WHAT THE TASK ASKS: Exactly the lines from the one with "Task: Toggle Bold typeface in text panel" through the end of the records below are to be output, the first and last included, and no others.

DATA TO PROCESS:
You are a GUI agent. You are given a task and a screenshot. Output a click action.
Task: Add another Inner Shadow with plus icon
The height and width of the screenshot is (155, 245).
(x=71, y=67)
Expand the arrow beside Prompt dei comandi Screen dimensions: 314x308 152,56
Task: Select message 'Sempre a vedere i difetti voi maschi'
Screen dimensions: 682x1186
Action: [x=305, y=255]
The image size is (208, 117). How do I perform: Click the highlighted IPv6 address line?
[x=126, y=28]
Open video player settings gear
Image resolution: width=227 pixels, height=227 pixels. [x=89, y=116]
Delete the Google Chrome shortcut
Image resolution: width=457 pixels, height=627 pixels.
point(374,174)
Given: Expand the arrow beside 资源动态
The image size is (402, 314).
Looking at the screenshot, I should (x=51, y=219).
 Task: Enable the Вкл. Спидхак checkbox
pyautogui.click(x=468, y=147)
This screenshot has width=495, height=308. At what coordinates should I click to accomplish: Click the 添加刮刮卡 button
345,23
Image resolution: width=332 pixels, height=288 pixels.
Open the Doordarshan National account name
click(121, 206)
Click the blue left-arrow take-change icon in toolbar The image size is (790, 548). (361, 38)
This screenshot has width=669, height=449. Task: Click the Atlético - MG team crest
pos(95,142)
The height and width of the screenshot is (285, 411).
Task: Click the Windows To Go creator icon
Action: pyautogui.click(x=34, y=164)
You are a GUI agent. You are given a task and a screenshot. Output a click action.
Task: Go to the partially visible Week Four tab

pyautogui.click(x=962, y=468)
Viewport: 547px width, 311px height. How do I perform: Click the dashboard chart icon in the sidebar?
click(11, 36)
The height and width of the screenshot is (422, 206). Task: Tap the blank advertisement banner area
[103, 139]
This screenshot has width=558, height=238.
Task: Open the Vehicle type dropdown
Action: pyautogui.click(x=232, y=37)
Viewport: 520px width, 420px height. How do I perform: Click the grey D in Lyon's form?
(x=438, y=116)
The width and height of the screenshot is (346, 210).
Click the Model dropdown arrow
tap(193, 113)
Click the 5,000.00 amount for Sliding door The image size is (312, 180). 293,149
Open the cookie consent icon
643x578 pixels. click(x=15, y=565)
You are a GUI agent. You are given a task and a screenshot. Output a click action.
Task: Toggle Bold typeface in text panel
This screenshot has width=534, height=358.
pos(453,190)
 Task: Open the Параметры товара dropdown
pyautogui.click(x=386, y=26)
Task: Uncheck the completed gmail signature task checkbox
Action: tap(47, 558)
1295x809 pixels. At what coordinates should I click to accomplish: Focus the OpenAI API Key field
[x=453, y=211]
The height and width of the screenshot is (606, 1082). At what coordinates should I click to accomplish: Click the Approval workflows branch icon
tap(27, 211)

ANSWER TO THIS PROBLEM:
Task: Toggle Bold typeface in text panel
This screenshot has width=534, height=358.
pos(453,190)
 Task: Open the Параметры товара dropdown
pyautogui.click(x=386, y=26)
Task: Uncheck the completed gmail signature task checkbox
Action: tap(47, 558)
1295x809 pixels. At what coordinates should I click to accomplish: Focus the OpenAI API Key field
[x=453, y=211]
The height and width of the screenshot is (606, 1082). At what coordinates should I click to accomplish: Click the Approval workflows branch icon
tap(27, 211)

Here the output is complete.